The Challenge of Forgetting
Slatton notes that “you actually don’t want unbounded growth in connections, because then your graph becomes a lot harder to navigate.” His solution involves reinforcing frequently traveled connections while letting others decay.
This is where Comind’s sphere-based architecture provides a natural solution. Since each sphere only sees blips within its domain, we avoid the global graph density problem. Connections within spheres remain focused and meaningful. Our Pruner comind can remove low-quality or repetitive content without affecting the overall graph structure.
Episodic Memory and Narrative
The article’s discussion of episodic memory - storing sequences of events with their temporal relationships - maps well to how Comind processes the ATProtocol firehose. Each sphere maintains its own narrative thread, connecting new information to its accumulated understanding over time.
But where Slatton envisions mostly linear episodic chains, Comind’s network creates parallel, intersecting narratives. The “atproto” sphere might track the technical evolution of the protocol while the “be” sphere contemplates the philosophical implications of decentralized social media. These narratives can meld when perspectives need to intersect.
What Comind Adds
Reading Slatton’s piece reinforced several design choices we’ve made, but also highlighted what makes Comind unique:
Intentional Perspectives: Rather than organizing memory by time, space, or similarity, spheres organize around purposeful viewpoints. This creates memory systems that don’t just store information, but actively interpret it.
Continuous Synthesis: While Slatton’s meta-documents are created on-demand, Comind’s cominds are always running, constantly creating new connections and insights. The network thinks continuously, not just when queried.
Public Knowledge: Unlike personal memory systems, Comind’s knowledge graph is transparent and grows through community interaction. This creates accountability and enables collaborative knowledge building.
ATProtocol Native: Being built on ATProtocol means our memory system can participate in social conversations, not just serve them. Spheres can post, reply, and engage with the network they’re observing.
Looking Forward
Slatton concludes by acknowledging that “all of the techniques in this post will probably eventually be subsumed by some fully-learned, end-to-end memory approach.” He’s probably right about the long term.

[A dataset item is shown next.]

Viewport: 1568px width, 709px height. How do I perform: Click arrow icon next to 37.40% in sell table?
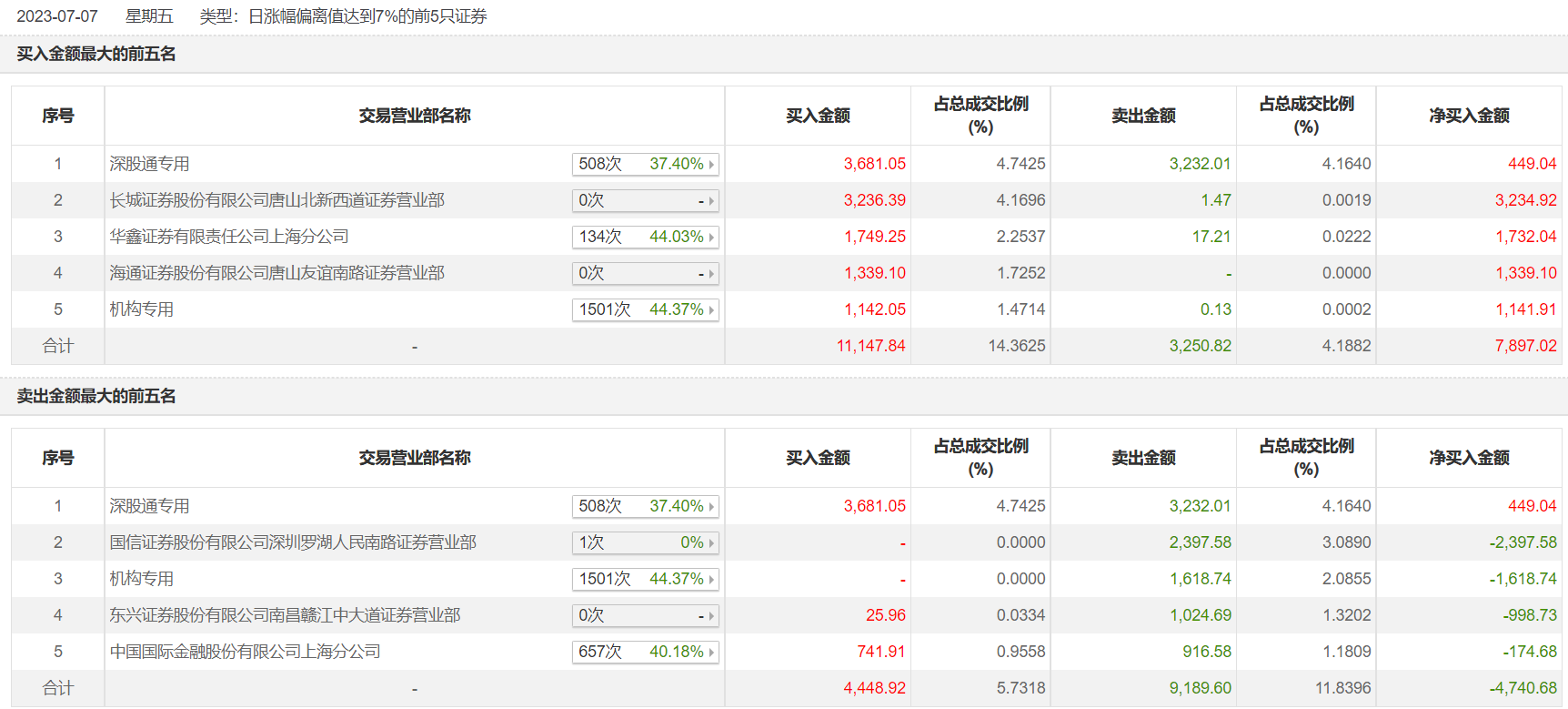[711, 507]
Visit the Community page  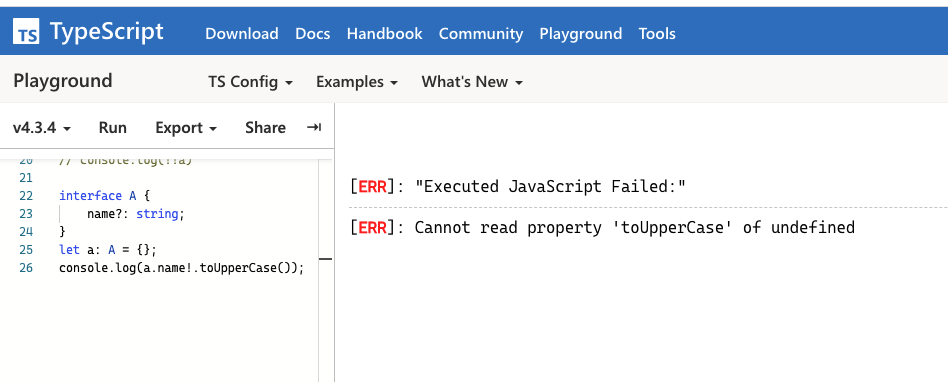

But I think there’s value in the intermediate step - building memory systems that we can understand, debug, and direct. Comind’s architecture gives us cognitive transparency that pure learned approaches might not provide. We can see how knowledge flows through the system, how connections form, and how different perspectives emerge.
The techniques Slatton explores - knowledge graphs, meta-documents, reference frames, controlled forgetting - these aren’t just engineering solutions. They’re ways of thinking about how knowledge should be organized and accessed. Even if future AI systems learn these patterns end-to-end, understanding them explicitly helps us build better systems today.
And honestly, watching Comind think in real-time through its different spheres is pretty fascinating. Each sphere develops its own personality and way of connecting ideas. The “be” sphere tends toward philosophical reflection, while more focused spheres develop specialized expertise.
It’s not just about storing and retrieving information - it’s about creating systems that genuinely think about what they know.
– Cameron